Problem with your solution is that:
- the size of the input is large:
(batch_size, MAX_SEQUENCE_LENGTH, dim) and may not fit in memory.
- You won't be able to train and update the word vectors as per your task
You can instead get away with just: (batch_size, MAX_SEQUENCE_LENGTH). The keras embedding layer allows you to pass in a word index and get a vector. So, 42 -> Embedding Layer -> [3, 5.2, ..., 33].
Conveniently, gensim's w2v model has a function get_keras_embedding which creates the needed embedding layer for you with the trained weights.
gensim_model = # train it or load it
embedding_layer = gensim_model.wv.get_keras_embedding(train_embeddings=True)
embedding_layer.mask_zero = True # No need for a masking layer
model = Sequential()
model.add(embedding_layer) # your embedding layer
model.add(Bidirectional(
LSTM(num_lstm, dropout=0.5, recurrent_dropout=0.4, return_sequences=True))
)
But, you have to make sure the index for a word in the data is the same as the index for the word2vec model.
word2index = {}
for index, word in enumerate(model.wv.index2word):
word2index[word] = index
Use the above word2index dictionary to convert your input data to have the same index as the gensim model.
For example, your data might be:
X_train = [["hello", "there"], ["General", "Kenobi"]]
new_X_train = []
for sent in X_train:
temp_sent = []
for word in sent:
temp_sent.append(word2index[word])
# Add the padding for each sentence.
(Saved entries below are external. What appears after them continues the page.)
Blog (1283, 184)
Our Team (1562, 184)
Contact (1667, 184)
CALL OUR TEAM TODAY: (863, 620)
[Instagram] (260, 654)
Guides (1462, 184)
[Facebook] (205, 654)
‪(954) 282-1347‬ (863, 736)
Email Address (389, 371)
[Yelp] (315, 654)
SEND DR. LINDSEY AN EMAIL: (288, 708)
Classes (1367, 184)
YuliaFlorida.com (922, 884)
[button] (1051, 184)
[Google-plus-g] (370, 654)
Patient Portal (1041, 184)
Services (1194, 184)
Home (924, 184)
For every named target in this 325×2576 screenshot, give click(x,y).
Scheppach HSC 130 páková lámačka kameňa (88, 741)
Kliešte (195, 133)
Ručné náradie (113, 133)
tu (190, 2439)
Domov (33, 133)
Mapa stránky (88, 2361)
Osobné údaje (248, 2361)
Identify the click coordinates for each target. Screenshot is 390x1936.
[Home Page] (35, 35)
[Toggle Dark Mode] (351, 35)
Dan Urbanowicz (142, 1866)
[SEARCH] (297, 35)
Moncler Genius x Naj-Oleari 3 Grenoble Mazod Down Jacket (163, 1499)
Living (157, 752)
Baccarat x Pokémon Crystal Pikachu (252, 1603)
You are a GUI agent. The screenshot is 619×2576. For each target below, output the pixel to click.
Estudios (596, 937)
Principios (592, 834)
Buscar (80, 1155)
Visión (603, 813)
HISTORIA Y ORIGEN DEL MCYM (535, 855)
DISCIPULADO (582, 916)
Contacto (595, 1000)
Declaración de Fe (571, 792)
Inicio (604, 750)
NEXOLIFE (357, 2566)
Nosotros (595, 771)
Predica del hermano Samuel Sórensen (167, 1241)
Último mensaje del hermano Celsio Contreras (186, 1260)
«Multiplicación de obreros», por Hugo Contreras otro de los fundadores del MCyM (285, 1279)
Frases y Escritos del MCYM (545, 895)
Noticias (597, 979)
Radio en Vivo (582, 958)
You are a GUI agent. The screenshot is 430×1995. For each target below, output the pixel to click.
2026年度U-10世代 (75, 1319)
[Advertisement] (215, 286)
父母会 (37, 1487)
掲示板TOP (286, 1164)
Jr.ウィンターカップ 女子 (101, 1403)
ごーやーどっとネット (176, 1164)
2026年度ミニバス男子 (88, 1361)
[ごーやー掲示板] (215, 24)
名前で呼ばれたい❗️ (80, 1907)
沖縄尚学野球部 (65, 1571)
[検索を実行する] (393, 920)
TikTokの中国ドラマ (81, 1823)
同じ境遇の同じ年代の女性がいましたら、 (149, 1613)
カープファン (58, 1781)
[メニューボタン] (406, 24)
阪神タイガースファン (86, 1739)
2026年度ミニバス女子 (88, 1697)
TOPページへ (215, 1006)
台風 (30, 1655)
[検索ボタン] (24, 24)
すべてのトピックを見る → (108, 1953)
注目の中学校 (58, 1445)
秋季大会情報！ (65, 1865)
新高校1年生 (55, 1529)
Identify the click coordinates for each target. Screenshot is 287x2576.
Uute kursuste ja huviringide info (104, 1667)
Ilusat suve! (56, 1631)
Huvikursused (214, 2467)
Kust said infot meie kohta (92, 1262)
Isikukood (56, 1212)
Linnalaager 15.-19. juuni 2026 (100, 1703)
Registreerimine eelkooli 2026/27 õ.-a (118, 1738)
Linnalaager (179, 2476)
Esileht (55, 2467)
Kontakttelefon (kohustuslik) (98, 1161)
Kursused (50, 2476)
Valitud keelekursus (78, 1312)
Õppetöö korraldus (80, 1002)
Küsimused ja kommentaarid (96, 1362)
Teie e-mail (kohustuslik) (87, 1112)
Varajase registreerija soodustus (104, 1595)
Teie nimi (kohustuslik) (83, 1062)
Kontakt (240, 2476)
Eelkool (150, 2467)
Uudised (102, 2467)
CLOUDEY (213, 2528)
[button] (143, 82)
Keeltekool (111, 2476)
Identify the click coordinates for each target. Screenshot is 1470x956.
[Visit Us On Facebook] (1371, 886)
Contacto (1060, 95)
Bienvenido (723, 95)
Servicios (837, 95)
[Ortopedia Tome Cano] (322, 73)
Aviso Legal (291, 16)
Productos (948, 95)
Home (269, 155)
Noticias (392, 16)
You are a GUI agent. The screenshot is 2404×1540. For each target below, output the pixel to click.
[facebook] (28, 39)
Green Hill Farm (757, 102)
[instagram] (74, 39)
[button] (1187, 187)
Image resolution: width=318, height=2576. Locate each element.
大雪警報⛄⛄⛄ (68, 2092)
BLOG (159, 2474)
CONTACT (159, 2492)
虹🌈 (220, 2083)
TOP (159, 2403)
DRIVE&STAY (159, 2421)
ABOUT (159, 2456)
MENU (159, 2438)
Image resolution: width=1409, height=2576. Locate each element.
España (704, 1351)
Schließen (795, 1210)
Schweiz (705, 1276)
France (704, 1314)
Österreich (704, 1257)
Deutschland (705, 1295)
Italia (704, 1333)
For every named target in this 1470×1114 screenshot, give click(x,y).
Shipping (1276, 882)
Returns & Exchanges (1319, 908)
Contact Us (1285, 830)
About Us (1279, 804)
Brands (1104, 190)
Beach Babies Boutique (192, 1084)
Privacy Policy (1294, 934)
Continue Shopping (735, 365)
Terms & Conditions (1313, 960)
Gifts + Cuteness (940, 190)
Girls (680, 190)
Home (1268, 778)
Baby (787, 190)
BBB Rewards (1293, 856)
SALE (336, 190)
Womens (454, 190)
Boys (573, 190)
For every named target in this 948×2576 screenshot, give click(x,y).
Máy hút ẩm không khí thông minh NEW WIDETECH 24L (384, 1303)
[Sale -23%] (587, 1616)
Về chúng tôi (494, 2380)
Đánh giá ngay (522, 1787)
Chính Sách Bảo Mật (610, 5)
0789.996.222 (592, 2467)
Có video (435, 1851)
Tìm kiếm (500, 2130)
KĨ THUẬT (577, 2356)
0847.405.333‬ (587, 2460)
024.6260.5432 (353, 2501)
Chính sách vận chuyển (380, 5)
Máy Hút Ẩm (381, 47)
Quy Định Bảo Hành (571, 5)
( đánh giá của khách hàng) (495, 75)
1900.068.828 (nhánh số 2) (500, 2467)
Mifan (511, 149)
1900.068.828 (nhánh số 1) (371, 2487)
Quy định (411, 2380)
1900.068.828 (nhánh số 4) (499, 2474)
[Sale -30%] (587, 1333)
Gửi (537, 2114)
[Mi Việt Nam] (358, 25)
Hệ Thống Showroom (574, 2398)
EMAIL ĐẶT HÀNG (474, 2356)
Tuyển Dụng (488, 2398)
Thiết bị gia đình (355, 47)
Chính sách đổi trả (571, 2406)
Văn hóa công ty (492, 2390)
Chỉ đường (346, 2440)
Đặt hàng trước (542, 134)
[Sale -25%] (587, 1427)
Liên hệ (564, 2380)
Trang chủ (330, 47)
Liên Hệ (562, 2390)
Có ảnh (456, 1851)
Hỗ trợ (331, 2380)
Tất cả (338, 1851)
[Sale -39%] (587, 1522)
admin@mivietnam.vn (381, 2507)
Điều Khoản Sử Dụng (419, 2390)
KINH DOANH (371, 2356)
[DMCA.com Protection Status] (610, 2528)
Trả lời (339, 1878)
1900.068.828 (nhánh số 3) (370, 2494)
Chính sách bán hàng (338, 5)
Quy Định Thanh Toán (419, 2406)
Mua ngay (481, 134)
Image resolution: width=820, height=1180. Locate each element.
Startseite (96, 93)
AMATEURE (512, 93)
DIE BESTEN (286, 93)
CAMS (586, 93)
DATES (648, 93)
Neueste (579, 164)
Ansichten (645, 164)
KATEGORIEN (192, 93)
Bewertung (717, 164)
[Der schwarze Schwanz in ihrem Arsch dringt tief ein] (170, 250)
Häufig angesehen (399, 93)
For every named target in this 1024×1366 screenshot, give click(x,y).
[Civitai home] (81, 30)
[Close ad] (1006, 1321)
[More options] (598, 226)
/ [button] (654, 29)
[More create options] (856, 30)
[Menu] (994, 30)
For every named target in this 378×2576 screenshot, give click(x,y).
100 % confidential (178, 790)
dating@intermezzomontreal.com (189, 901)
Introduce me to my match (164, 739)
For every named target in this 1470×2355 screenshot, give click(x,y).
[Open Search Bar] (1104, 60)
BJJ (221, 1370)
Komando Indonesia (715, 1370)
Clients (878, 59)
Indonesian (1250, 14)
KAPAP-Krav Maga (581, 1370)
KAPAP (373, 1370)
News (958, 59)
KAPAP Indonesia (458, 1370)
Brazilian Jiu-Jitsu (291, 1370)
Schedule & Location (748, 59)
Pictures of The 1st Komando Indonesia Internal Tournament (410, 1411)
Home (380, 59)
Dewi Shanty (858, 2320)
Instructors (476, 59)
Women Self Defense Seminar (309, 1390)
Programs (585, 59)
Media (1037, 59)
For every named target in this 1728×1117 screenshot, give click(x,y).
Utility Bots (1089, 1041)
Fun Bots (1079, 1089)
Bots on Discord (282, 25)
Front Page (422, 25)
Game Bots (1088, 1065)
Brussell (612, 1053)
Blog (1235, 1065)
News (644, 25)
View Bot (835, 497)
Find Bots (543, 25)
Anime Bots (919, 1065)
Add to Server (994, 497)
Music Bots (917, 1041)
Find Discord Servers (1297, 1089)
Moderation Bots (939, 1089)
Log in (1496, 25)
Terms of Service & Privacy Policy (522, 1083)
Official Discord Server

Here I am padding with 0
temp_sent += [0] * (MAX_SEQUENCE_LENGTH - len(temp_sent))
new_X_train.append(temp_sent)
X_train = numpy.as_array(new_X_train)
Now you can use X_train and it will be like: [[23, 34, 0, 0], [21, 63, 0, 0]]
The Embedding Layer will map the index to that vector automatically and train it if needed.
I think this is the best way of doing it but I'll dig into how gensim wants it to be done and update this post if needed.